I think this is one of the most important books I've ever read, by one of the most important (and underrated) thinkers about the Christian faith. She has the most extensive experience, and understanding, of the global Church's acts of worship, and is both incredibly charitable in drawing out their strengths, while also kindly reflecting on what they lack.
A MUST READ for all ministers of worship, in whatever tradition of the Christian Church.
note: it took me forever to read, because it is so deep and profound. But it's the best two quid I ever spent, from the bargain shelf at Durham Cathedral's bookshop.
Originally published in 1936, I have to say that this book is pretty hard to read. Hard in the sense of digesting it, taking it in. It is dense. There are paragraphs that are longer than a single page, and the print is not large.
For that reason, I will definitely be reading this book again, much more slowly, maybe even a page at a time. I pushed on through it, for this reading, and, even though I don't feel that I comprehended even half of it, I got some positive things from it.
There are two parts to the book. Part I is a general discussion of the nature and parts of worship, as well as some principles of worship, both corporate and individual, as the author believes both to be important.
In part II, she discusses aspects of different organizations/denominations, in regard to worship. Jewish Worship, Catholic worship, reformed worship, free worship, and Anglican worship.
To her credit, she finds redeeming qualities in each of the organizations that she talks about.
Some takeaways for me: P. 62, "To worship well is to live well." There is also the constant idea of how "Other" the object of our worship is. "We in our worshipping action are compelled to move within the devotional sphere, with all its symbolic furniture, its archaic survivals, its pitfalls, its risks of sentimentalism, hard-suggestion, and disguised self-regard.

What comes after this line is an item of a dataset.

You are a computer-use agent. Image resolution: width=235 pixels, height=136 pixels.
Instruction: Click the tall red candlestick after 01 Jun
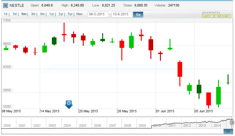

But the mighty Object of our worship stands beyond and over against all this in His utter freedom and distinctness. 'Can' and 'cannot,' 'is' and 'is not' must not be predicated of Him, without a virtual remembrance that these words merely refer to our limited experience and not to God as He is in Himself." (P. 5) This particular quote almost sums up the book for me.
And then, on the first page of the text, "Worship, in all its grades and kinds, is the response of the creature to the Eternal." (P. 3)
The depth of this book is both stunning and stirring, hence the definitive need to read it multiple times. I will likely begin to go through it slowly, beginning next year (which is just under two weeks away), perhaps even as slowly as a page a day. Whatever it takes to fully digest this wonderful treatise on the thing that should occupy most of the believer's life.
I read this in 1963 or so as part of a course in liturgy at Union Theological Seminary. It has stuck with me, and I wish I still had my copy! The quote I best remember, which was meant as an analogy for worship, is "I kiss my child because I love it, and I kiss my chid in order to love it." This has relevance for situations other than worship, as well.
A spirit-filled survey of the way humans have evolved in their desire to express the inexpressible to the unknown, and ineffable. With reverence for every strain of spiritual and religious attempts to enter a relationship with their creator, from ancient Judaism to the many varied strains of Christian worship, Ms Underhill strikes at the source of our need to worship--wonder and gratitude.